A informação na área da saúde impulsiona a investigação e a inovação e é essencial para a tomada de decisão baseada na evidência. No entanto, os dados de saúde que suportam estas decisões têm sido historicamente e despropositadamente enviesados a favor dos homens. Existe um viés estrutural na forma como a informação é recolhida e analisada, resultando numa sub-representação das mulheres.
A origem deste problema remonta a 1993, data até à qual não era obrigatório incluir mulheres em ensaios clínicos. No entanto, mesmo depois desta data, alguns estudos continuam a não analisar os dados desagregados por sexo, ignorando como determinada patologia pode afetar as mulheres. A ausência de dados específicos sobre a saúde das mulheres tem consequências diretas como o atraso no diagnóstico, tratamentos inadequados e compreensão limitada de como as diferenças entre os dois sexos influenciam a progressão das doenças.
De acordo com o World Economic Forum, as mulheres passam mais 25% das suas vidas com problemas de saúde incapacitantes em comparação com os homens. Isto traduz-se em 75 milhões de anos de vida perdidos devido a doenças evitáveis ou morte prematura. Apesar de as mulheres viverem mais que os homens, a qualidade de vida durante esses anos adicionais é significativamente inferior. Ao resolvermos este problema, poderíamos garantir às mulheres cerca de 500 dias adicionais de vida saudável.

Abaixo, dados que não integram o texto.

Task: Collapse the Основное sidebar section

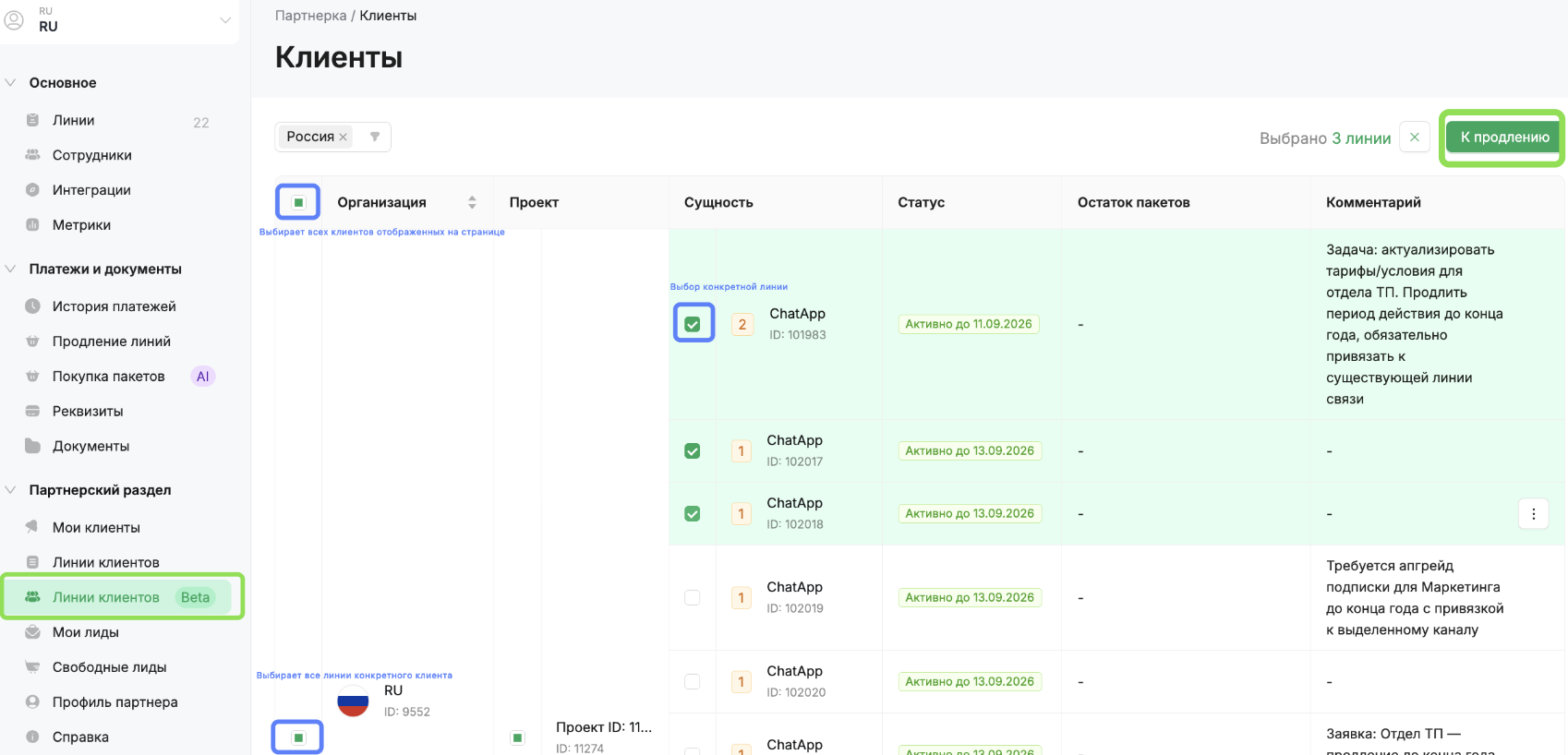Action: coord(11,83)
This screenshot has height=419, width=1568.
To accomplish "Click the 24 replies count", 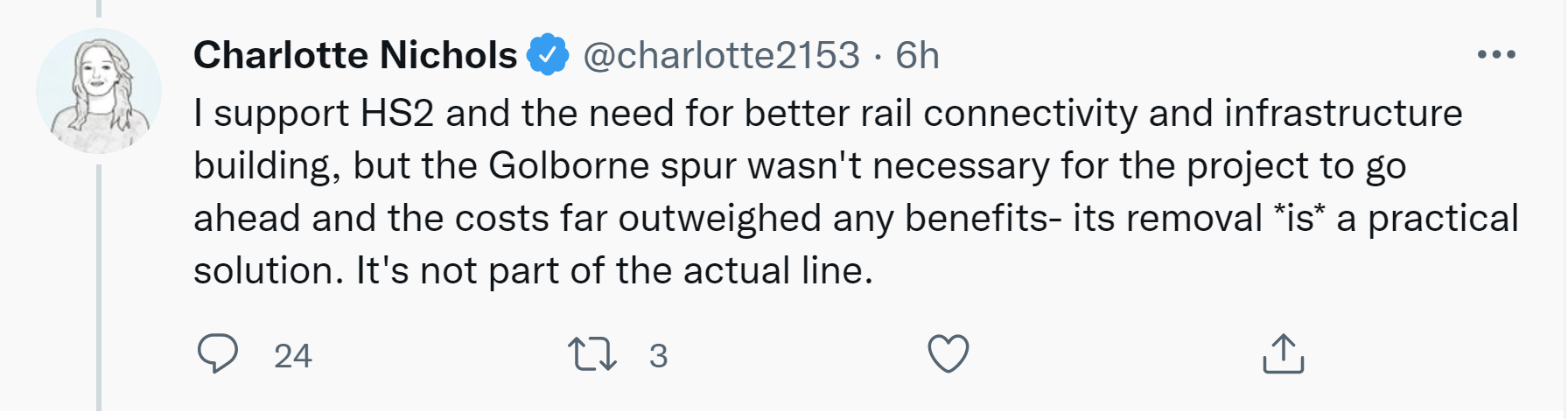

Esta disparidade manifesta-se ainda na forma como os médicos abordam determinados assuntos sobre a saúde feminina. Um destes exemplos é a diferença na avaliação sexual após tratamentos oncológicos: enquanto 9 em cada 10 homens sujeitos a braquiterapia para o cancro da próstata são questionados sobre a sua função sexual, apenas 1 em cada 10 mulheres são inquiridas sobre o mesmo tópico após uma terapia semelhante para o cancro do colo do útero.
À medida que a Inteligência Artificial (IA) ganha espaço na prestação de cuidados em saúde, a questão que se impõe é: como pode ser utilizada para mitigar este problema?
A IA tem revolucionado a área da saúde, desde a análise de imagens médicas ao diagnóstico de doenças genéticas. No entanto, se os modelos de IA se basearem em dados enviesados, corre-se o risco de perpetuar as desigualdades já existentes.
Um dos exemplos mais recentes aconteceu durante a pandemia da COVID-19. Nesta altura, 28,35% dos estudos realizados não reportaram dados desagregados por sexo. Desta forma não foi possível compreender as diferenças na resposta imunológica, efeitos adversos ou eficácia das vacinas entre homens e mulheres.
Quando um modelo de IA se baseia em dados enviesados, a favor do sexo masculino, pode gerar diagnósticos menos precisos para as mulheres ou até resultar em tratamentos menos eficazes, agravando a desigualdade já existente.
Corrigir este problema exige uma resposta multifacetada, desde a recolha de dados até à implementação e desenho de políticas públicas mais inclusivas. Estas políticas devem ser definidas de acordo com diretrizes para a inclusão de mulheres nos ensaios clínicos e para uma recolha de dados desagregada por sexo.
Os profissionais de saúde e investigadores devem ser sensibilizados para o possível viés que possa existir nos modelos de IA e que sub-representa as mulheres.
Cabe ainda a todas as mulheres contribuírem para a recolha de dados através de
“wearables” e incentivar a sua participação ativa neste tipo de estudos.
A desigualdade em saúde tem sido um tema em debate ao longo dos anos, que pode ser agravado por modelos de IA mal implementados. Mitigar a diferença de dados de saúde entre sexos não é apenas uma questão de igualdade, mas é um passo essencial para melhorar os resultados de saúde de uma parte tão importante da nossa população.